No, they should not.  Received: fields are being used to avoid mail loops.
If you include Received fields that were on the mail already, it is not
unlikely that the mail will not reach some of the subscribers.
Besides, it would be a waste of bandwidth, and perhaps giving away
sensitive information (in some applications).

In order to easy tracking spammers and to resolve mail problems SmartList
(just a random mailinglist manager which happens to run this list :-),
from the start, provided the ability to query the archive server for
recent postings.  The archive *always* contains the mail messages as
they arrived at the mailinglist before *any* munging took place.

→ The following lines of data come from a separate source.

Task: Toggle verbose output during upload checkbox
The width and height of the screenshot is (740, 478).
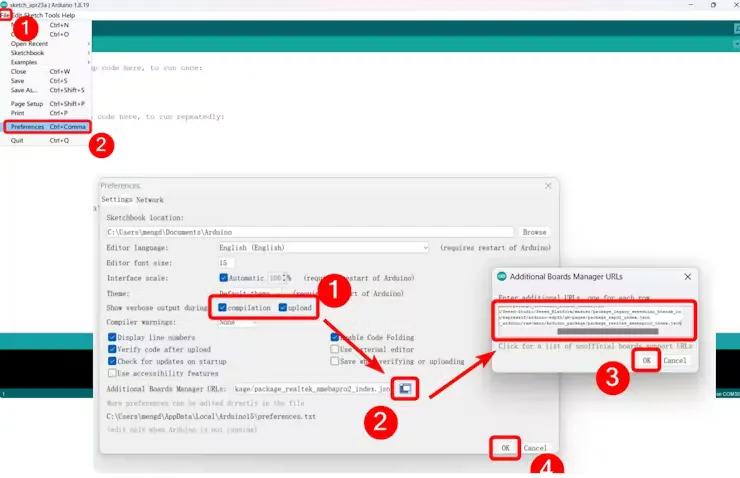Action: pyautogui.click(x=283, y=308)
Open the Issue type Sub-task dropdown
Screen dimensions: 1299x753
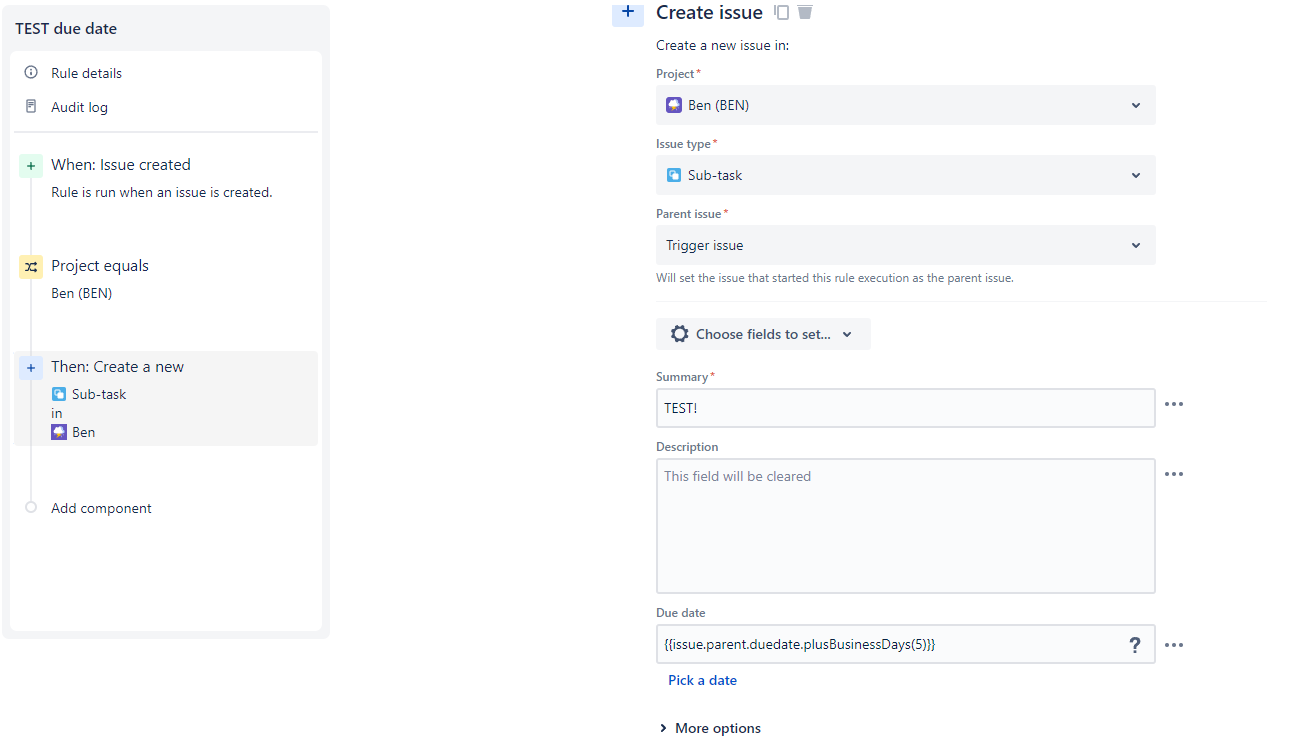905,175
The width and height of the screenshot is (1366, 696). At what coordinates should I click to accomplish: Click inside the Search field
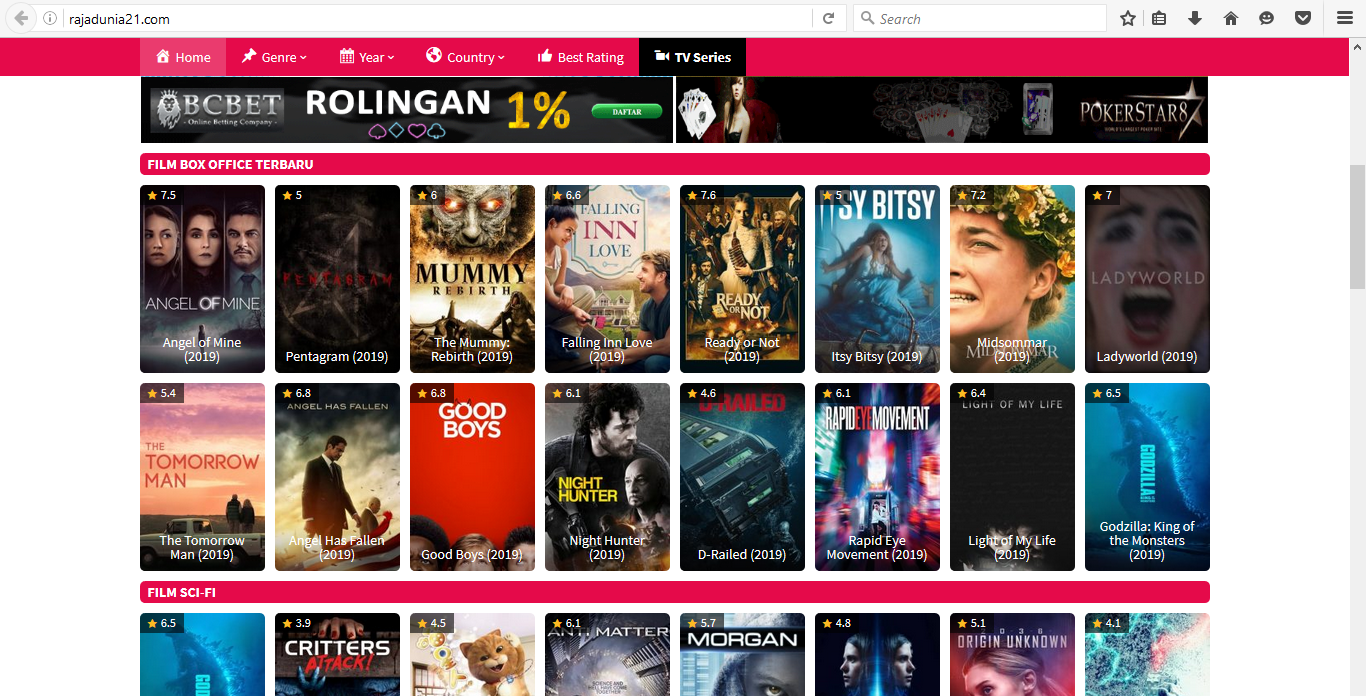[x=980, y=17]
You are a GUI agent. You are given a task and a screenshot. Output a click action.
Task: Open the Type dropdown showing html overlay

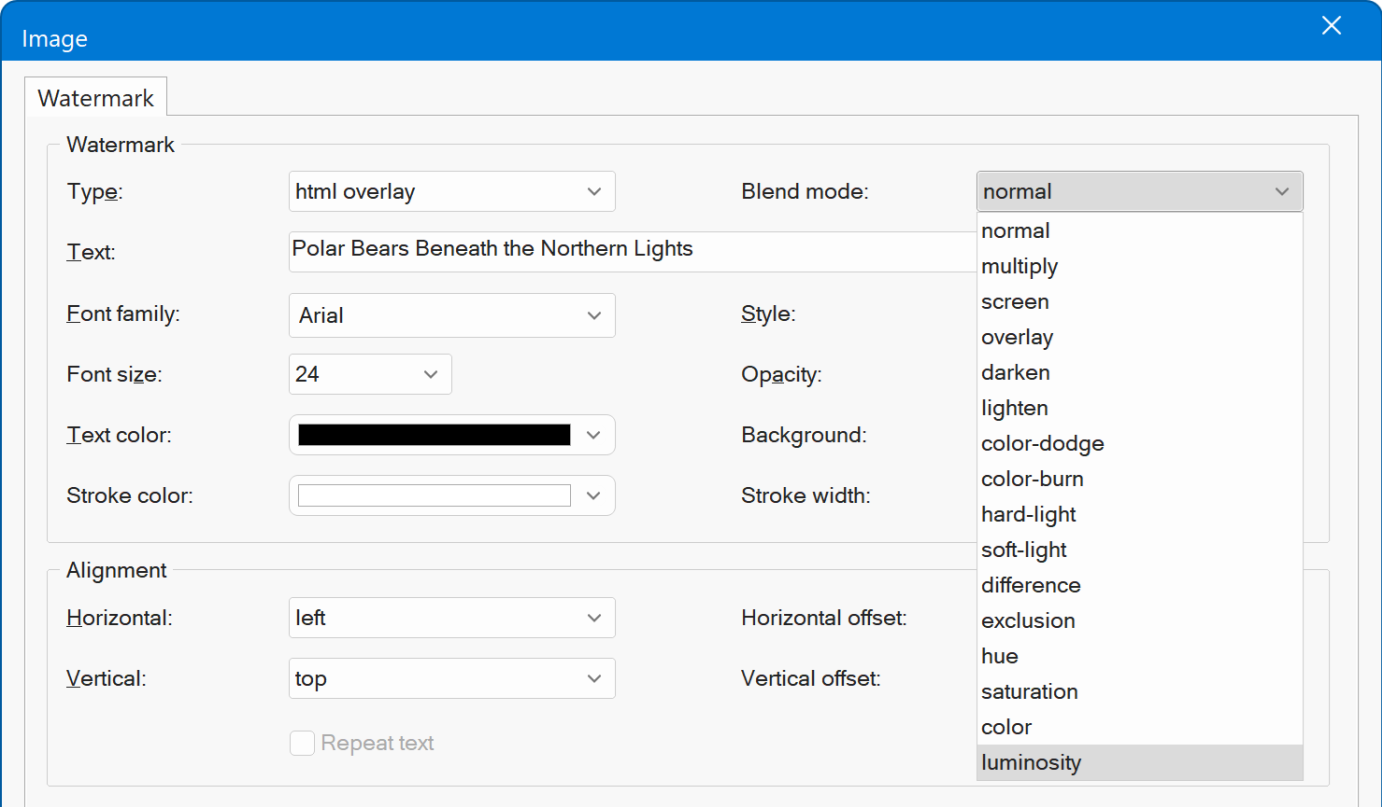tap(451, 192)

o - postings containing certain 'trigger words' (yoshio, "Magazine
Sub","natvan") maybe ought to be gated over to the list owner for review
before passing them along? 

After this list had been hit a second time, I installed a rudimentary
filter, but I picked the wrong trigger words.  So this third spam came
through.

As a matter of fact, since the second spam, I've been sufficiently annoyed
by e-mail spams in general that I'm now actively gathering past and future
e-mail spams (preferably in a pristine state, the way they were *before*
entering the mailinglist, i.e. like from a SmartList archive), in an effort
to create some procmail filtering recipe(s) that can reliably detect most
existing and future spams.
-- 
Sincerely,                                                          
srb(_at_)cuci(_dot_)nl
           Stephen R. van den Berg (AKA BuGless).

Climate is what you expect.  Weather is what you get.